__Instructions for the task__: Word for word, print all of the lines below.

__Collected data entries__:

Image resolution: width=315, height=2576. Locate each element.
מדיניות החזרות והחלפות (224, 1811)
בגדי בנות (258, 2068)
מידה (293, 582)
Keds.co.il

__Answer__:
Image resolution: width=315, height=2576. Locate each element.
מדיניות החזרות והחלפות (224, 1811)
בגדי בנות (258, 2068)
מידה (293, 582)
Keds.co.il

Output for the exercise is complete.